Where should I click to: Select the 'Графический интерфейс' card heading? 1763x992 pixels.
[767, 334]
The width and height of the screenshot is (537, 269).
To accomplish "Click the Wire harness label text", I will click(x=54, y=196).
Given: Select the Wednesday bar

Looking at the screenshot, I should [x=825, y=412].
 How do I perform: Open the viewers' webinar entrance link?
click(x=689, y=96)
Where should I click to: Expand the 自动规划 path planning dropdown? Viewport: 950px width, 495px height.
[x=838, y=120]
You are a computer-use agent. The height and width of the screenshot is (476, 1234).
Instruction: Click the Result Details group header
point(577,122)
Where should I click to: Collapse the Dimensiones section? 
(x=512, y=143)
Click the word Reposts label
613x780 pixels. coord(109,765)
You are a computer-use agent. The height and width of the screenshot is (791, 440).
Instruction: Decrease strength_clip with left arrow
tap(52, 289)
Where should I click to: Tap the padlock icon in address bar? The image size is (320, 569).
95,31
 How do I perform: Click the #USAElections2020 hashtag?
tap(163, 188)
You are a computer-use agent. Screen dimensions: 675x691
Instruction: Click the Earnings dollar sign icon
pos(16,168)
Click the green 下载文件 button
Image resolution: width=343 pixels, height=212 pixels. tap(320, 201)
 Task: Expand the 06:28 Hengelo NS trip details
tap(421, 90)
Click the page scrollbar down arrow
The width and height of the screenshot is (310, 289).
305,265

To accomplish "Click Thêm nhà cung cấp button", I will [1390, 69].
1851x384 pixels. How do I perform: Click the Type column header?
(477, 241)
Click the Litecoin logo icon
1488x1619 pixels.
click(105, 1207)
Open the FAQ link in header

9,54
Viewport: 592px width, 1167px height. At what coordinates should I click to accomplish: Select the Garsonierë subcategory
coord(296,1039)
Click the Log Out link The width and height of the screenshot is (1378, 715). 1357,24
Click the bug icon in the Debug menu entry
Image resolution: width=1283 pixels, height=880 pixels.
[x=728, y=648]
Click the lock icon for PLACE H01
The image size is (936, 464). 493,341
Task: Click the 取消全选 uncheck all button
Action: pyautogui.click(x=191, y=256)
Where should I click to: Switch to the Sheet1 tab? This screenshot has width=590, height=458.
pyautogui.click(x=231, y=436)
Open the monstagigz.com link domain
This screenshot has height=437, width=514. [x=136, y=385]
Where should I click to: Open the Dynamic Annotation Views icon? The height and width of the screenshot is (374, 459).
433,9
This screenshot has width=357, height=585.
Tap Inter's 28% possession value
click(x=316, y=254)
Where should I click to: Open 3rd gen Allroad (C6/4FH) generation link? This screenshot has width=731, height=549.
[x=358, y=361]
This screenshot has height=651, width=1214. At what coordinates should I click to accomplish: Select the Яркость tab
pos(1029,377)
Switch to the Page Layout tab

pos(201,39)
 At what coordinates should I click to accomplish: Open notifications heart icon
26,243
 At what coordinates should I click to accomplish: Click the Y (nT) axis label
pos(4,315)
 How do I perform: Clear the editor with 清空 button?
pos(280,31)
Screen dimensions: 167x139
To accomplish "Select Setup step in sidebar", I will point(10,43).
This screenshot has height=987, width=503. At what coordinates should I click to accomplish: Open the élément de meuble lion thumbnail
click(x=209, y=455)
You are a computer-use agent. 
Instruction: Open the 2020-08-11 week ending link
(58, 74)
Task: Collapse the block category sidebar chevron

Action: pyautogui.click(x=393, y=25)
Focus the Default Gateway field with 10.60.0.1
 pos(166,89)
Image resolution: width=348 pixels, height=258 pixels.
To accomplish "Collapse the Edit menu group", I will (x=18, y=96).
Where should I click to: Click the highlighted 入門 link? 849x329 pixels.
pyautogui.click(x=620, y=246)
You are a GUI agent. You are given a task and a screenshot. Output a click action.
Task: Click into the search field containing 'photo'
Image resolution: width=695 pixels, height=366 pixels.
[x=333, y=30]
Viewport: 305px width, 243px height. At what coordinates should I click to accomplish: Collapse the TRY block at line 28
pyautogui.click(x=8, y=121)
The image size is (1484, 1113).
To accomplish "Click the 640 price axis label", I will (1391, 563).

_ _ _ _

**Task:** The entries above need to be transcribed with no differences at all.

**Answer section:**
Where should I click to: Select the 'Графический интерфейс' card heading? 1763x992 pixels.
[767, 334]
The width and height of the screenshot is (537, 269).
To accomplish "Click the Wire harness label text", I will click(x=54, y=196).
Given: Select the Wednesday bar

Looking at the screenshot, I should [x=825, y=412].
 How do I perform: Open the viewers' webinar entrance link?
click(x=689, y=96)
Where should I click to: Expand the 自动规划 path planning dropdown? Viewport: 950px width, 495px height.
[x=838, y=120]
You are a computer-use agent. The height and width of the screenshot is (476, 1234).
Instruction: Click the Result Details group header
point(577,122)
Where should I click to: Collapse the Dimensiones section? 
(x=512, y=143)
Click the word Reposts label
613x780 pixels. coord(109,765)
You are a computer-use agent. The height and width of the screenshot is (791, 440).
Instruction: Decrease strength_clip with left arrow
tap(52, 289)
Where should I click to: Tap the padlock icon in address bar? The image size is (320, 569).
95,31
 How do I perform: Click the #USAElections2020 hashtag?
tap(163, 188)
You are a computer-use agent. Screen dimensions: 675x691
Instruction: Click the Earnings dollar sign icon
pos(16,168)
Click the green 下载文件 button
Image resolution: width=343 pixels, height=212 pixels. tap(320, 201)
 Task: Expand the 06:28 Hengelo NS trip details
tap(421, 90)
Click the page scrollbar down arrow
The width and height of the screenshot is (310, 289).
305,265

To accomplish "Click Thêm nhà cung cấp button", I will [1390, 69].
1851x384 pixels. How do I perform: Click the Type column header?
(477, 241)
Click the Litecoin logo icon
1488x1619 pixels.
click(105, 1207)
Open the FAQ link in header

9,54
Viewport: 592px width, 1167px height. At what coordinates should I click to accomplish: Select the Garsonierë subcategory
coord(296,1039)
Click the Log Out link The width and height of the screenshot is (1378, 715). 1357,24
Click the bug icon in the Debug menu entry
Image resolution: width=1283 pixels, height=880 pixels.
[x=728, y=648]
Click the lock icon for PLACE H01
The image size is (936, 464). 493,341
Task: Click the 取消全选 uncheck all button
Action: pyautogui.click(x=191, y=256)
Where should I click to: Switch to the Sheet1 tab? This screenshot has width=590, height=458.
pyautogui.click(x=231, y=436)
Open the monstagigz.com link domain
This screenshot has height=437, width=514. [x=136, y=385]
Where should I click to: Open the Dynamic Annotation Views icon? The height and width of the screenshot is (374, 459).
433,9
This screenshot has width=357, height=585.
Tap Inter's 28% possession value
click(x=316, y=254)
Where should I click to: Open 3rd gen Allroad (C6/4FH) generation link? This screenshot has width=731, height=549.
[x=358, y=361]
This screenshot has height=651, width=1214. At what coordinates should I click to accomplish: Select the Яркость tab
pos(1029,377)
Switch to the Page Layout tab

pos(201,39)
 At what coordinates should I click to accomplish: Open notifications heart icon
26,243
 At what coordinates should I click to accomplish: Click the Y (nT) axis label
pos(4,315)
 How do I perform: Clear the editor with 清空 button?
pos(280,31)
Screen dimensions: 167x139
To accomplish "Select Setup step in sidebar", I will point(10,43).
This screenshot has height=987, width=503. At what coordinates should I click to accomplish: Open the élément de meuble lion thumbnail
click(x=209, y=455)
You are a computer-use agent. 
Instruction: Open the 2020-08-11 week ending link
(58, 74)
Task: Collapse the block category sidebar chevron

Action: pyautogui.click(x=393, y=25)
Focus the Default Gateway field with 10.60.0.1
 pos(166,89)
Image resolution: width=348 pixels, height=258 pixels.
To accomplish "Collapse the Edit menu group", I will (x=18, y=96).
Where should I click to: Click the highlighted 入門 link? 849x329 pixels.
pyautogui.click(x=620, y=246)
You are a GUI agent. You are given a task and a screenshot. Output a click action.
Task: Click into the search field containing 'photo'
Image resolution: width=695 pixels, height=366 pixels.
[x=333, y=30]
Viewport: 305px width, 243px height. At what coordinates should I click to accomplish: Collapse the TRY block at line 28
pyautogui.click(x=8, y=121)
The image size is (1484, 1113).
To accomplish "Click the 640 price axis label", I will (1391, 563).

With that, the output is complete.